When the recovery phase began on Wednesday, officials hoped it could be done within three weeks. In a Sunday morning interview near the site, Cominsky said it could now be as little as two weeks, based on the current pace of work.

“We were looking at a delay of 14 to 21 days,” he said, adding that the schedule remained “a sliding scale”.

Surfside Mayor Charles Burkett highlighted the care taken by rescuers in peeling layers of rubble in the hope of recovering not only the bodies but also the property of the victims. He said the work is so delicate that teams found intact bottles of wine amid the rubble.

“It doesn’t get any less difficult and finding casualties, this experience doesn’t change for our search and rescue teams,” he said. “It takes a toll, but you have to love the heart they put into it and we are very grateful to them.”

On Saturday night, community members walked along Collins Avenue, the city’s main thoroughfare, to celebrate crews from across the country – and from Israel and Mexico – to help with the rescue efforts, and now recovery. The Israeli search and rescue team arrived in South Florida shortly after the building collapsed on June 24 and were returning home on Sunday.

Members of the teams that have searched the site 24 hours a day since the collapse lined up on both sides of the street, shaking hands and bidding farewell to the Israeli team.

the israeli team joined other task forces from across the United States to assist first responders in Miami and Miami-Dade County, working in 12-hour shifts. They searched through the intense summer heat of South Florida and pouring rain, only stopping when lightning was spotted nearby. They also halted operations as officials planned to implode the still standing portion of the condo tower on July 4.

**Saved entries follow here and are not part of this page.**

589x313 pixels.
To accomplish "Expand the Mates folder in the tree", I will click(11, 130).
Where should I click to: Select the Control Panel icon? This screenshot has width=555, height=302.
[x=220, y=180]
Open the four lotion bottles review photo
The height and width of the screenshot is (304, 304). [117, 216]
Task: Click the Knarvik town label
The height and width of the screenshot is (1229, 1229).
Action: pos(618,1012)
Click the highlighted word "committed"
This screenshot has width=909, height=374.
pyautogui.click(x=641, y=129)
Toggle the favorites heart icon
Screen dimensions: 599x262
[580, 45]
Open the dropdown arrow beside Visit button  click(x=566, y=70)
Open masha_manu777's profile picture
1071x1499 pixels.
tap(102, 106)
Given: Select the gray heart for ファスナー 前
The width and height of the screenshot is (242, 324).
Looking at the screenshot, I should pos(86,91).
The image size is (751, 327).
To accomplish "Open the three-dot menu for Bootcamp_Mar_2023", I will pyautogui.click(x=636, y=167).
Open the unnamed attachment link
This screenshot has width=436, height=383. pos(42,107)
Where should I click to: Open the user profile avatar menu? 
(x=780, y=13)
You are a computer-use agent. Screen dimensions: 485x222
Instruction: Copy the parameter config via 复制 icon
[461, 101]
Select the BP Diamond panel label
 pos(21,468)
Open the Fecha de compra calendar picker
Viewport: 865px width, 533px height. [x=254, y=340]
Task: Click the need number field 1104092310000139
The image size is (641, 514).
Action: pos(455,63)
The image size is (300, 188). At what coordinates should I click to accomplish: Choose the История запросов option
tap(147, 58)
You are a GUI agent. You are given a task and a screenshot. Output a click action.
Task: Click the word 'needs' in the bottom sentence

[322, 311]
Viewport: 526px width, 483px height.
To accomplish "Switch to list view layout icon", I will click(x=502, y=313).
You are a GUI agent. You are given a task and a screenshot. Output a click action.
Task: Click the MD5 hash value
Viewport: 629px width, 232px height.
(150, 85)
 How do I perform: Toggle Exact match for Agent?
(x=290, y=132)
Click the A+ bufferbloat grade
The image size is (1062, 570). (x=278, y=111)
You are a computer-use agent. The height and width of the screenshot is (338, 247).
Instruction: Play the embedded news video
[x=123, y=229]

The Israeli team used blueprints of the building to create detailed 3D images of the disaster site to facilitate research. They also gathered information from the families of the missing, many of whom were Jewish, to build a room-by-room model showing where people would have slept during the pre-dawn collapse.

Levina Cava said Saturday night’s memorial march was “a beautiful moment.” She gave the keys to the county to the Israeli commander and colonel – her first two handings as mayor.

Four teams from Florida, Indiana and Pennsylvania are still dedicated to the recovery effort, Cominsky said. Teams from Virginia, New Jersey and Ohio prepare to leave.

“To give you an answer when we think we’re going to pick everyone up, I can’t give you an exact date,” the fire chief said. “We do whatever we can – whatever is possible – until we feel we’ve delayed every floor.”


Frisaro reported from Fort Lauderdale, Florida.